"Mrs. Brown means kindly," said Rachel, "and she has been a kind friend to me, when I had no other friend. I may well hare a little patience."

"A little patience!" echoed Jane, indignantly, "a little patience! when she's always at you."

But Rachel would hear no more on the subject. If she bore with Mrs. Brown, it was not to murmur at her behind her back. Yet she was not so insensible to what she endured, but that she felt it a positive relief when Mrs. Brown went and paid one of her nieces a visit in the country, and for a few weeks delivered the house of her presence. Internally, Rachel accused herself of ingratitude because she felt glad. "It's very wrong of me, I know," she remorsefully thought, "but I feel as if I could not help it."

Her health was now restored. She had found some work to do; with time she knew she should be able to pay Mrs. Brown. Her mind recovered its habitual tone; old thoughts, old feelings, laid by during the hour of trial and sickness, but never forsaken, returned to her now, and time, as it passed on, matured a great thought in her heart.

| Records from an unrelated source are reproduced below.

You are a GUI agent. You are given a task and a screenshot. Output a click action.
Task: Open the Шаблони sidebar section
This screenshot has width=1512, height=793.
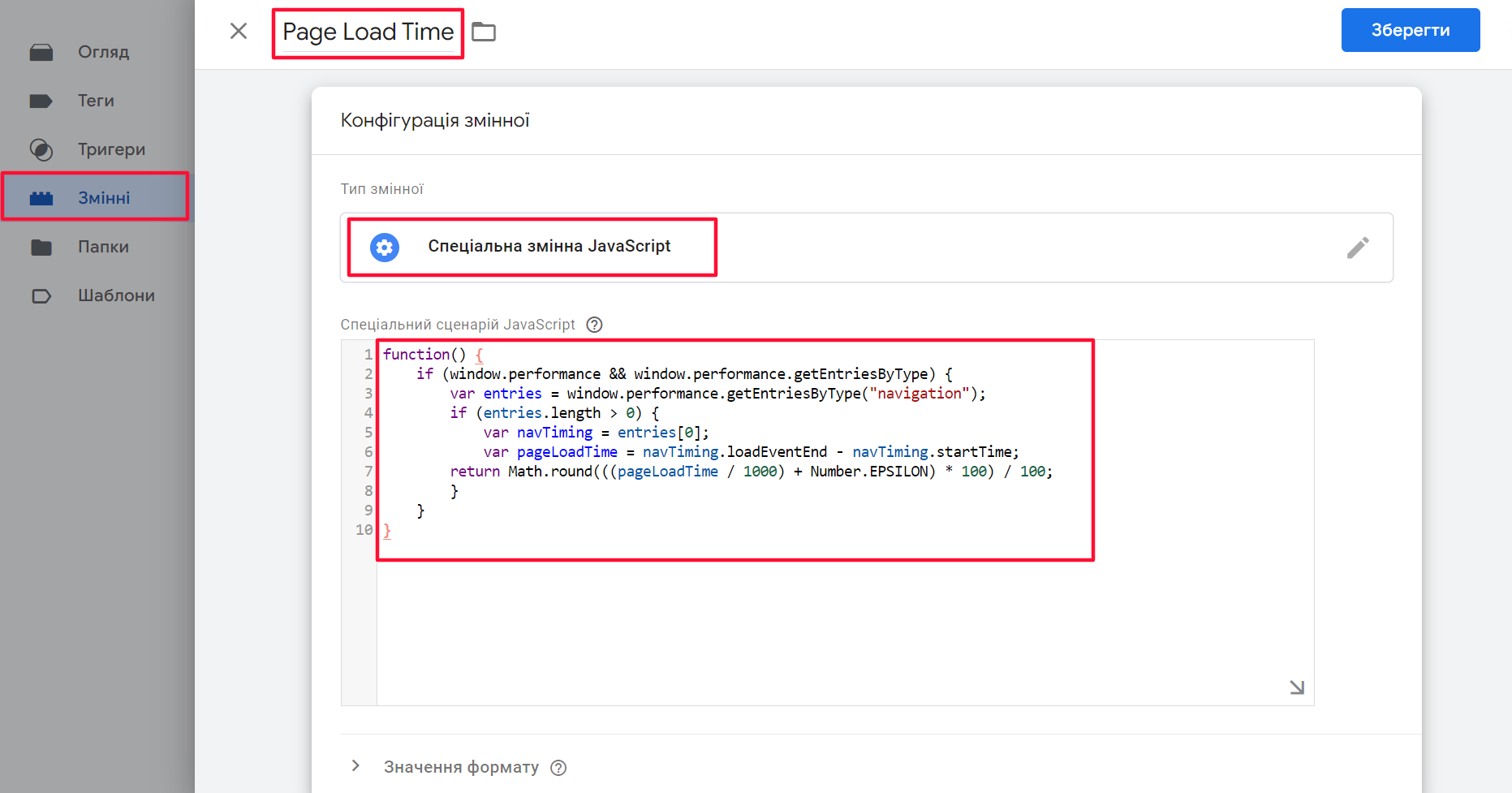tap(114, 295)
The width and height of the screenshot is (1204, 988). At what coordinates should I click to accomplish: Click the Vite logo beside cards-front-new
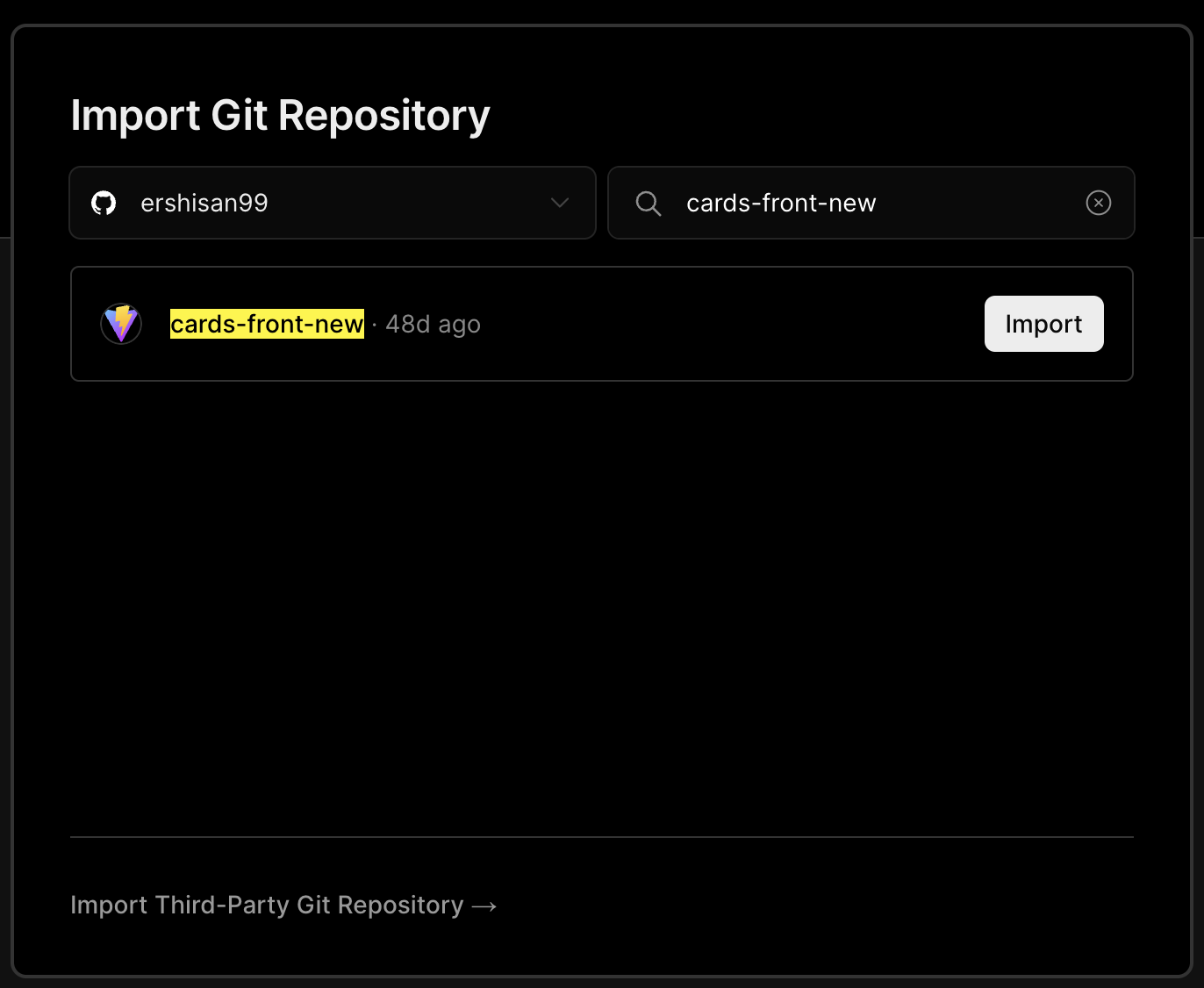click(121, 324)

"Who knows," she often asked herself, in her waking dreams, "who knows if the hour is not come at last? My father cannot always turn his face from me. Love me at once he cannot; but why should he not with time?" Yet it was not at once that Rachel acted on these thoughts. Never since he had received her so coldly, had she crossed her father's threshold; but often, in the evening, she had walked up and down before his door, looking at him through the shop window with sad and earnest eyes, never seeking for more than that stolen glance, though still with the persistency of a fond heart, she looked forward to a happier future.

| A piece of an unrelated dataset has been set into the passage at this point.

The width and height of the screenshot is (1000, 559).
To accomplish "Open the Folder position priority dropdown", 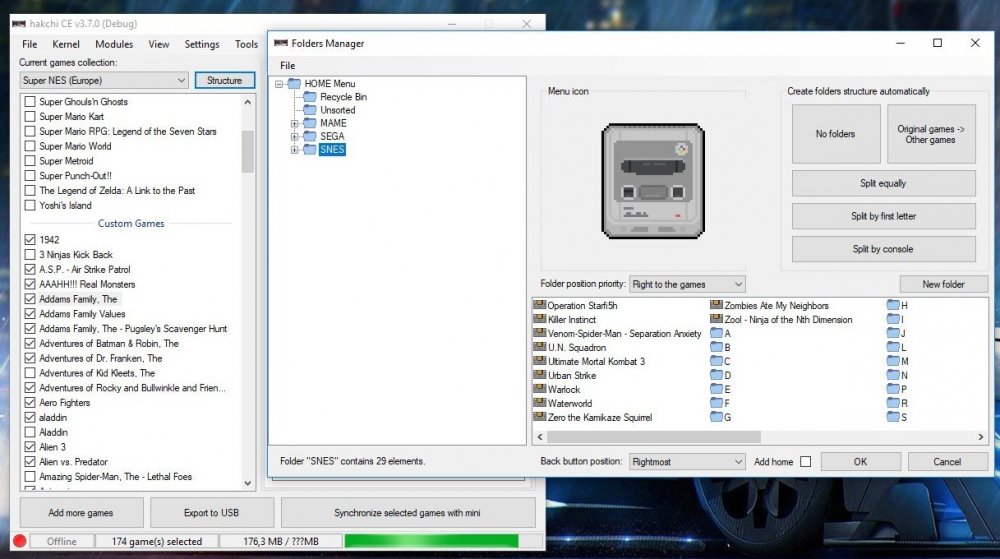I will coord(687,285).
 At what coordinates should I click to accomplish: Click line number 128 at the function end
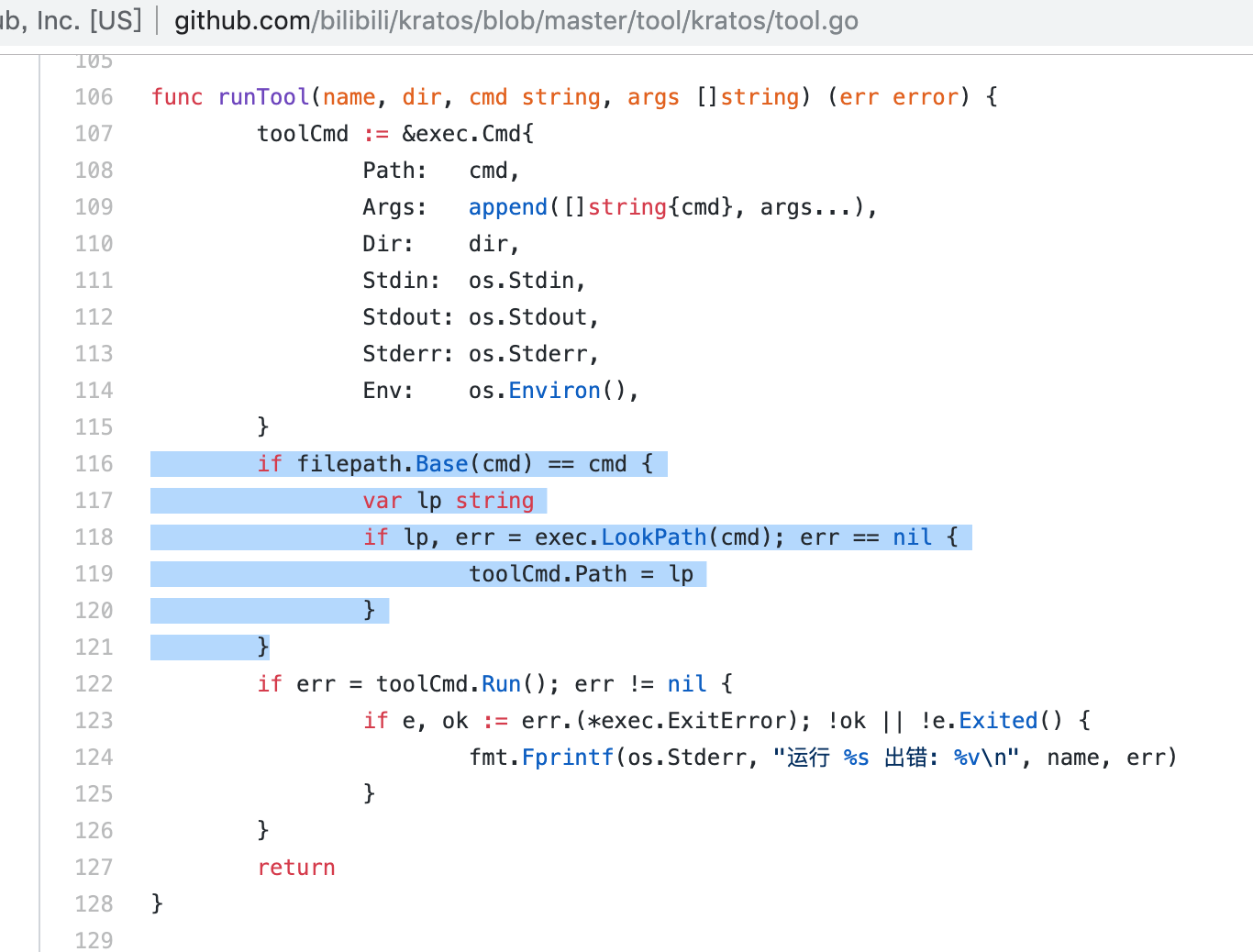tap(94, 903)
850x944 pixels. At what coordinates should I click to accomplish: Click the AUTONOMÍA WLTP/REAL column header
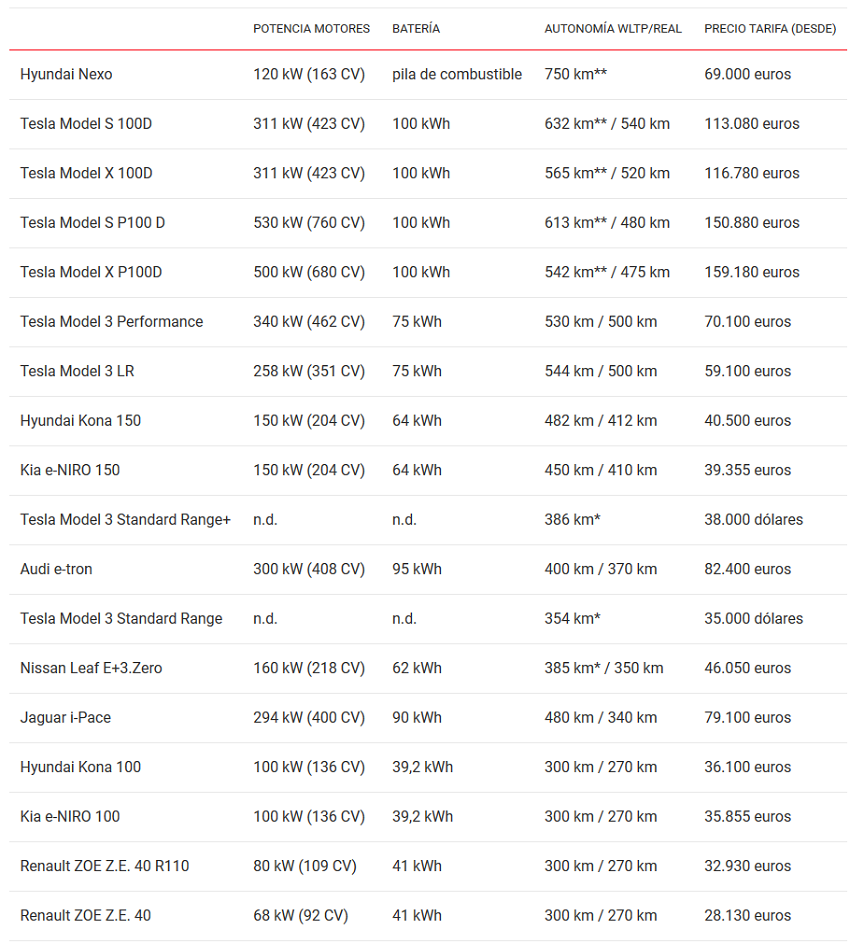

And thus she lingered until one morning, when she rose, nerved her heart, and went out; calmly resolved to bear as others, to act.

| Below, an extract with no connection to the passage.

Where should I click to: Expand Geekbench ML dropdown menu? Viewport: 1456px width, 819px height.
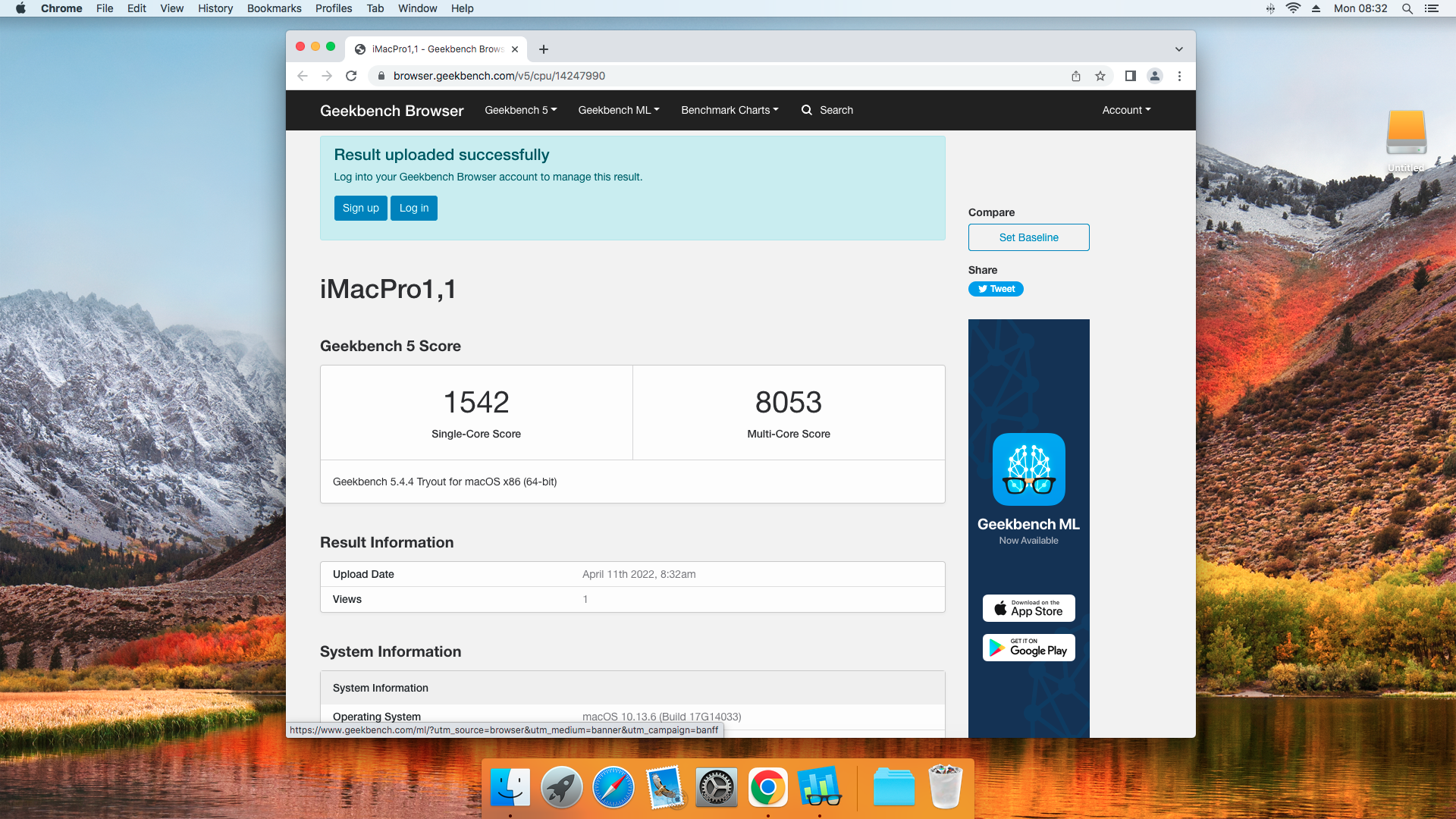pyautogui.click(x=618, y=110)
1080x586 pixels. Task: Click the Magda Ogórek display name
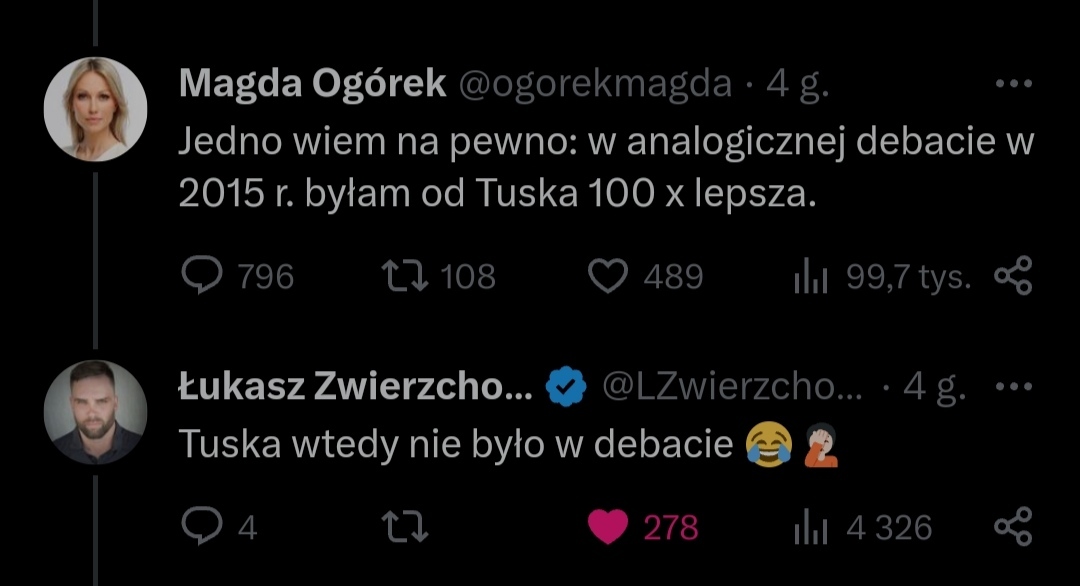point(312,86)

She went to her father's house. She found him sturdy and stern, planing with the vigour of a man in the prime of life. His brow became clouded, as he saw and recognized his daughter's pale face and shrinking figure. Still he bade her come in, for she stood on the threshold timidly waiting for a welcome; and his ungraciousness was limited to the cold question of what had brought her.

"I am come to see you, father," was her mild reply. And as to this Thomas
Gray said nothing, Rachel added: "My mother is dead."

"I know it, and have known it these three months," he drily answered.

"She died very happy," resumed Rachel, "and before she died, she desired me to come and tell you that she sincerely forgave you all past unkindness."